Westboro Baptist Church pickets KSD, Sheriff's office

by JOSH McDONALD
Local Editor | June 20, 2023 1:00 AM

KELLOGG –– Members of the Westboro Baptist Church (WBC) made their presence known in Shoshone County on Monday morning.

The group held two brief demonstrations, picketing outside of the Kellogg School District Office and again in front of the Shoshone County Sheriff’s Office in Wallace.
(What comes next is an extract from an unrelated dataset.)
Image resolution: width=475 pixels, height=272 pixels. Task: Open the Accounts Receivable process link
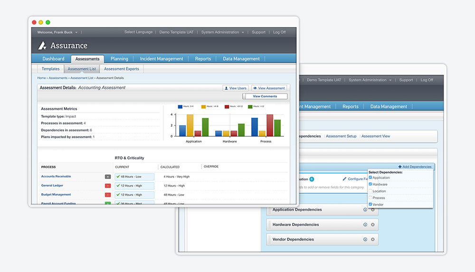click(56, 177)
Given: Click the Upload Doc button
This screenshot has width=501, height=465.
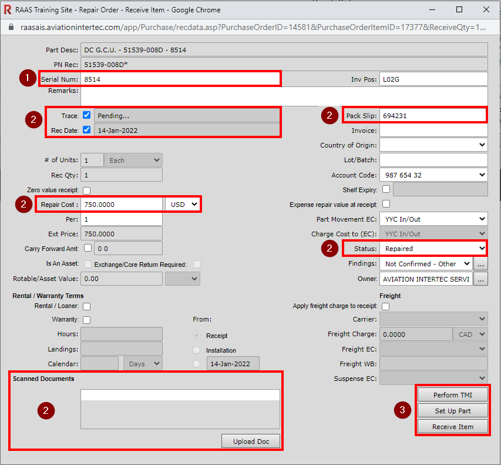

According to member Timothy Phelps, the protest was the direct result of the recent incident at Kellogg High School – where the comment “Guys are guys and girls are girls. There is no in-between,” was made by a student during a school-wide assembly, which resulted in him not being allowed to participate in the school’s graduation commencement ceremony.

In the fallout from that decision, a parent protest and student walk-out were staged, which led to the school district deciding to cancel the graduation ceremony, citing a warning from the Shoshone County Sheriff’s Office concerning the potential safety of the event.

Several online conservative groups began to dig into the school and its staff, where it was discovered that the Shoshone County Sheriff is married to a teacher at Kellogg High School, which resulted in numerous, unfounded accusations and insinuations across multiple platforms.

“It got our attention that a person stated something that is nothing more than reality and because it offends somebody the power of government drops on his head,” Phelps said. “But that’s not why we’re here. We’re here because, in every place we can, where this society sprouts up, we’re going to put our words out there from the Lord God.”

Those words included signs that read “Fags doom nations” and “Abortion is bloody murder” – as well as the signing of parody covers of pop songs entitled “Fag Marriage it can’t be,” (a parody of Sam Smith’s Stay With Me) and “American Sodomite” (a parody of Green Day’s American Idiot). The songs’ lyrics and signage don’t attempt to mask the church’s anti-LGBTQ rhetoric, which is the foundation of their organization and what they spend the bulk of their time actively protesting.

“We’ve been doing this for more than 30 years all over the country – we’ve seen everything,” Phelps said. “It’s even more offensive to anyone that has any affection for the First Amendment, that there be a government action silencing and punishing speech just because the government disagrees with the speech, that’s such an open and shut case.”

The student who made the original comment had been adamant that his statement wasn't meant to alienate or attack any groups – that didn't seem to deter the WBC picketers.

While a small group of counter-protestors was on-hand for both protests, outside of a brief shouting match of conflicting ideologies on the lawn outside of the KSD office between a few of the WBC members and one of the counter-protestors – both protests were peaceful. No Kellogg School District personnel were on-site during the protest

Phelps is the son of WBC founder Fred Phelps and has been active with the church since he was eight years old, including when they began actively protesting the LGBTQ community in the early 1990s. Like several of his siblings, he also has a law degree, which he uses to ensure that the protests he and his family members stage fall under the legal umbrella of the First Amendment.

The Topeka, Kansas, based Westboro Baptist Church was founded in 1955 and has been designated as a hate group according to the Southern Poverty Law Center. Over the years, the group has used its disdain for the LGBTQ community to protest Pride events, the United States Military, military funerals, various celebrities, abortion clinics, breast cancer fundraisers, Santa Claus, as well as several other churches.

photo

JOSH McDONALD

Shoshone County resident Dayton Wiksten engaged in a brief discussion with the picketing members of the Westboro Baptist Church on Monday morning outside of the Kellogg School District office. The man in the black hooded sweatshirt pointing is Timothy Phelps, the son of WBC founder Fred Phelps.